Christian Jil Benitez teaches at the Ateneo de Manila University, where he earned an AB-MA in Filipino literature. Currently based in Bangkok, he is pursuing his PhD at Chulalongkorn University, working on a manuscript on the nonhuman under the Second Century Fund Scholarship. His essays on time, tropicality, and materiality have appeared in Kritika Kultura, Rupkatha, and The Routledge Handbook of Literature and Ecofeminism, among others. He is the associate editor for Katipunan, and a co-editor of the recent special issue of eTropic on tropical materialisms. His first book, Isang Dalumat ng Panahon, was published by AdMU Press. E-mail: cbenitez@ateneo.edu
This Strange, Small Beast: On Apichatpong Weerasethakul’s Sud Pralad (2004)
Abstract: This paper attempts to locate and assert the agency of nonhuman matters in Apichatpong Weerasethakul’s Sud Pralad (2004), to arrive at another understanding, one that refuses its typical appraisals as “impenetrable,” “incomprehensible,” and “inscrutable.” The paper first speculates on the film’s titular strange beast (sud pralad) as the Plasmodium parasite, commonly carried in the salivary glands of Anopheles mosquitos and whose transmission into the mammalian body causes malaria.

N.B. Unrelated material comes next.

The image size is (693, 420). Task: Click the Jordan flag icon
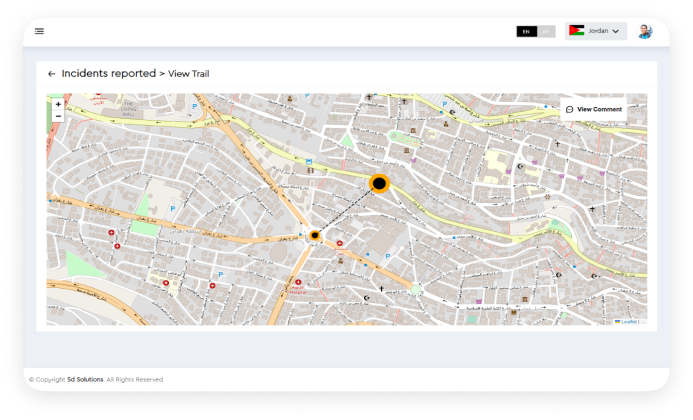pyautogui.click(x=576, y=31)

This tropical malady is harnessed here as a heuristic through which the peculiar, bifurcated structure of the film is reconsidered, wagering it instead to be continuous and singular, albeit seemingly halved by the film’s performative transference of the malarial delirium through cinematic techniques. And yet, this diegetic disease is also obscured in the film by the imposing cinematic presence of the forest, whose interpellating verdure permits common sublimation of the film in often moralist terms. The forest and, by extension, Weerasethakul’s film materialize as material assemblages in and through which the parasitic beast and its malady stealthily persist, if only to critique a world that is otherwise dominated by colossal matters. The paper underscores how such nature-culture entanglement is crucial, for it poses the possibility toward a “cure,” so to speak, “for what ails a sickly film culture,” if not the anthropocentric culture that disregards the participation of nonhuman matters in each instance of its discourse.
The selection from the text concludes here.